The regulatory and legal framework for security tokens

in #sct5 years ago (edited)

The regulatory and legal framework for security tokens

  • How do we fit security tokens as a new asset class into the existing regulatory framework for the regulation of securities. That's what the SEC has been trying to do over the last three years in dealing with these assets.

  • There will certainly be adjustments to regulation over time, but there is a framework for how securities are offered, how securities are traded, how securities are held, how securities are marketed. If a digital asset is a security, then that framework should apply.

  • It is a lot easier, because this is a new type of asset. It has some indicia of a traditional security but it also has characteristics of a different kind of economic arrangement between the holder and the issuer of that asset.


  • The SEC's approach to date has been started with, and we think rightfully so, getting rid of fraud.

  • It is said that that, in 2016, 2017, as the price of Bitcoin increased almost exponentially, there was a great deal of enthusiasm for the potential, what was seen as the potentially transformative properties, of digital assets and initial coin offerings as being the new way to raise capital outside of traditional channels and without the involvement of traditional intermediaries.

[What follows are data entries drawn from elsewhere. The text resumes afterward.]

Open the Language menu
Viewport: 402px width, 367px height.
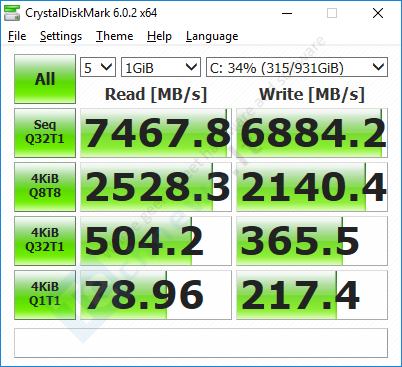212,36
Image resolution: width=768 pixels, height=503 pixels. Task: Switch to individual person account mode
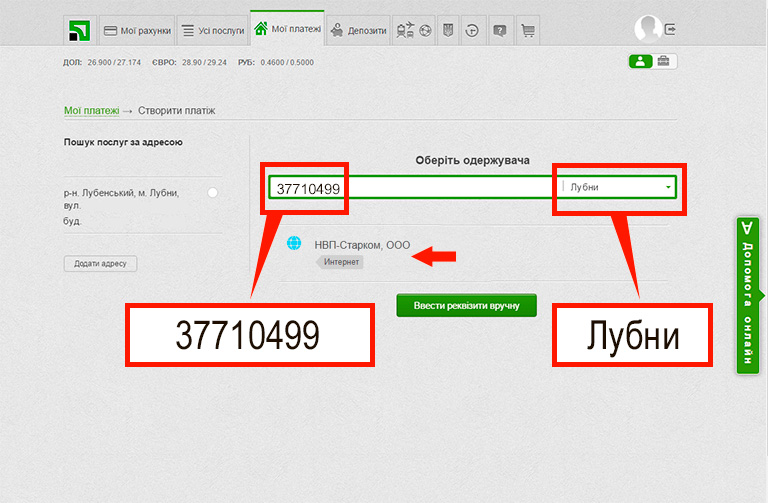(x=640, y=62)
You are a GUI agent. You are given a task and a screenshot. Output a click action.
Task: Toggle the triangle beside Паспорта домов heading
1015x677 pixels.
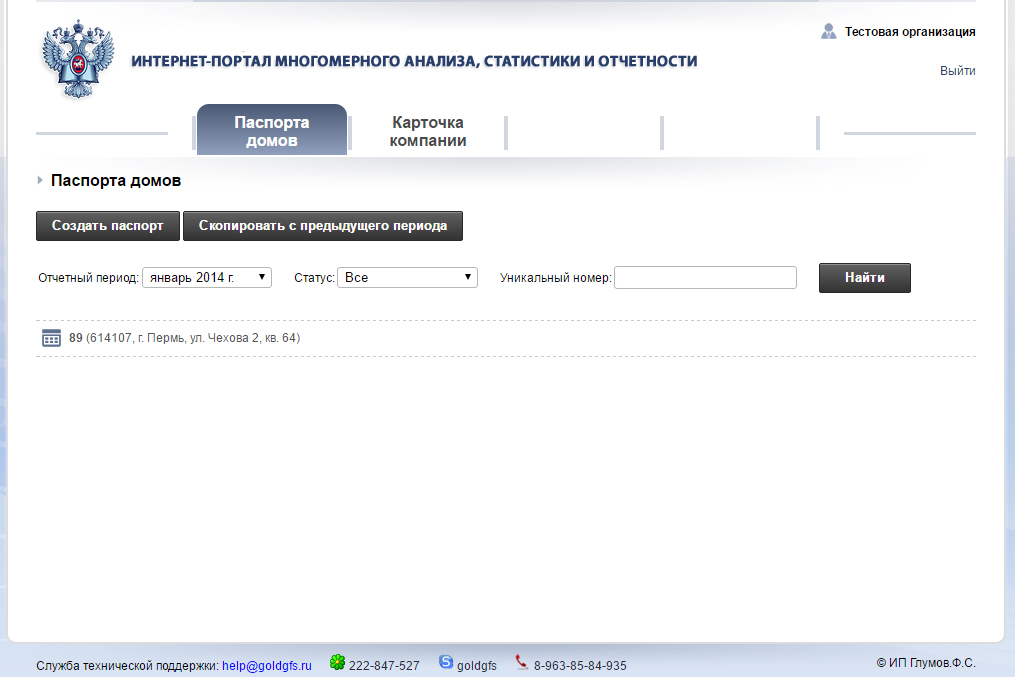[x=40, y=181]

  • That motivated a large number of, in many cases, unscrupulous actors and in other cases, obviously, good faith actors to become interested in initial coin offerings as a capital-raising mechanism or a new way to structure their business.

  • The SEC focused early on defining digital assets that might be securities in a way that is quite broad using the traditional catchall test that has emerged under a body of Supreme Court jurisprudence, focusing on a test called the SEC vs. W.J. Howey Co. This is a catchall test for an investment when an arrangement or structure or transaction constitutes an investment contract.

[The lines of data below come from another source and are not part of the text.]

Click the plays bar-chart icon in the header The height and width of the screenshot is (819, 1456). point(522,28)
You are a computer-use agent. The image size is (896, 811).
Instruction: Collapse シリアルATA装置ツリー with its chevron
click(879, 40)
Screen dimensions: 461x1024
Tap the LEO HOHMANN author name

  • The SEC deployed this weapon to address what it saw as investors essentially getting ripped off and the prevalence of fraud in the space.

  • Over time, the SEC's focus has shifted somewhat from policing issuers with potentially obvious fraud, shall we say, or in some cases, that's arguable, but at least policing offerings that have the indicia of fraud to policing cases where issuers have issued tokens in violation of the securities laws but not necessarily involving fraud.

  • So, making more technical violations of the securities laws and not necessarily engaging in wrongdoing vis-à-vis their investors other than not registering with the SEC.